Bioinformatics Interdepartmental Program, University of California, Los Angeles (UCLA), Los Angeles, CA, USA.
Bioinformatics Interdepartmental Program, University of California, Los Angeles (UCLA), Los Angeles, CA, USA; Department of Bioengineering, UCLA, Los Angeles, CA, USA; Jonsson Comprehensive Cancer Center, UCLA, Los Angeles, CA, USA; Eli and Edythe Broad Center of Regenerative Medicine and Stem Cell Research, UCLA, Los Angeles, CA, USA.
Cell Syst. 2024 Aug 21;15(8):679-693. doi: 10.1016/j.cels.2024.07.004.
Recent biological studies have been revolutionized in scale and granularity by multiplex and high-throughput assays. Profiling cell responses across several experimental parameters, such as perturbations, time, and genetic contexts, leads to richer and more generalizable findings. However, these multidimensional datasets necessitate a reevaluation of the conventional methods for their representation and analysis. Traditionally, experimental parameters are merged to flatten the data into a two-dimensional matrix, sacrificing crucial experiment context reflected by the structure. As Marshall McLuhan famously stated, "the medium is the message." In this work, we propose that the experiment structure is the medium in which subsequent analysis is performed, and the optimal choice of data representation must reflect the experiment structure. We review how tensor-structured analyses and decompositions can preserve this information. We contend that tensor methods are poised to become integral to the biomedical data sciences toolkit.

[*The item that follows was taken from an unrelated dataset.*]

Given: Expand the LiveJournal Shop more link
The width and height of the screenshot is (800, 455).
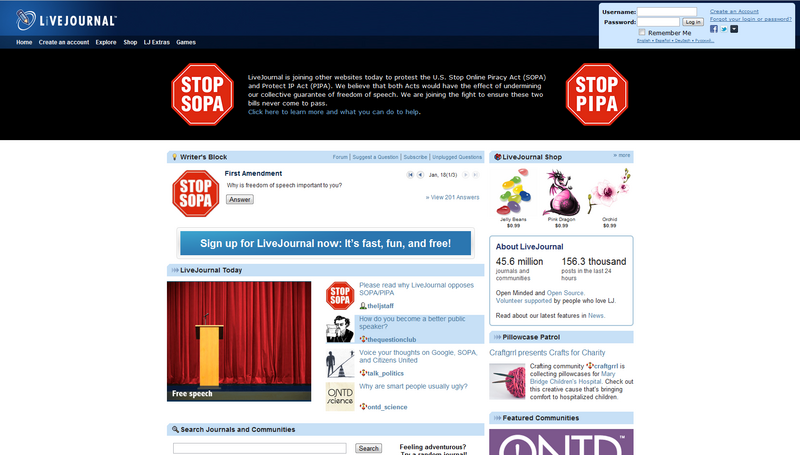Looking at the screenshot, I should [621, 156].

近年来,多重和高通量检测手段的出现,使得生物学研究在规模和粒度上发生了革命性的变化。对多个实验参数(如干扰、时间和遗传背景)下的细胞反应进行分析,可以得出更丰富、更具普遍性的发现。然而,这些多维数据集需要重新评估传统的表示和分析方法。传统上,实验参数被合并,将数据简化为二维矩阵,从而牺牲了结构所反映的关键实验背景。正如马歇尔·麦克卢汉(Marshall McLuhan)著名的说法,“媒介即信息”。在这项工作中,我们提出实验结构是后续分析所执行的媒介,而数据表示的最佳选择必须反映实验结构。我们回顾了张量结构分析和分解如何保留这些信息。我们认为张量方法很可能成为生物医学数据科学工具包不可或缺的一部分。